Dataset records |
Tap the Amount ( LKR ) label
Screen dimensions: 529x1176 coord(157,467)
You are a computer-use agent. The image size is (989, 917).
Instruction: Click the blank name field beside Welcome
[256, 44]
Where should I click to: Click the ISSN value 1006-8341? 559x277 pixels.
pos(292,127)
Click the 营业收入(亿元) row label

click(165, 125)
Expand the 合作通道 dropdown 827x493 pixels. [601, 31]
---
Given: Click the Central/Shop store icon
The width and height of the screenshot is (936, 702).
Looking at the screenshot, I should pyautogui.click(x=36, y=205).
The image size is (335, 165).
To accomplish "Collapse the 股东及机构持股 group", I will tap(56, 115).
---
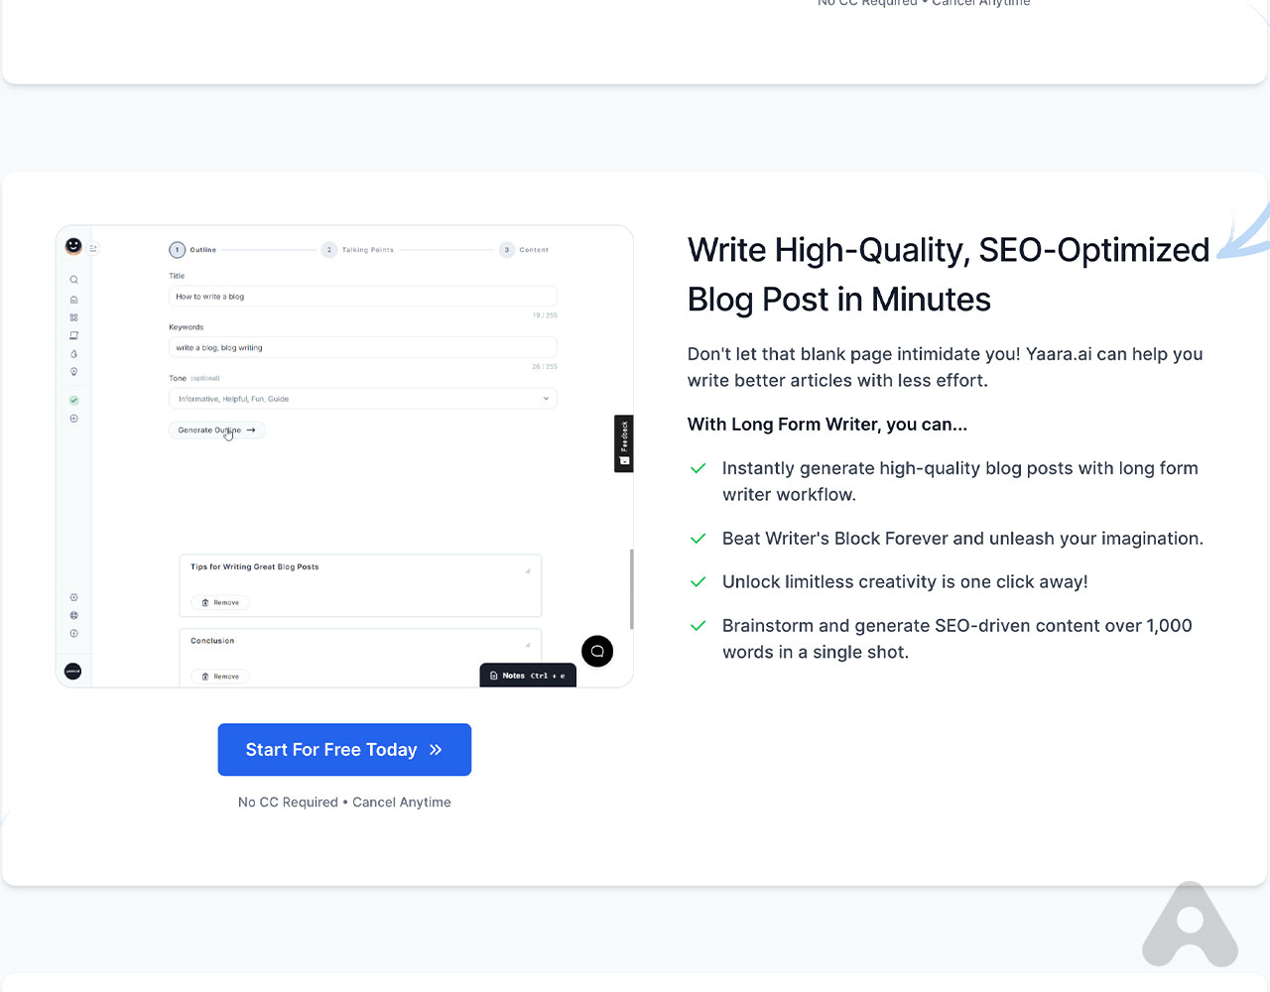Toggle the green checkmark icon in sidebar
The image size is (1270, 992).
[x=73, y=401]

Requirement | The required output is every line above from the one with "Where should I" down to the one with "Expand the 合作通道", restated word for word, ends included.

Solution to this task |
Where should I click to: Click the ISSN value 1006-8341? 559x277 pixels.
pos(292,127)
Click the 营业收入(亿元) row label

click(165, 125)
Expand the 合作通道 dropdown 827x493 pixels. [601, 31]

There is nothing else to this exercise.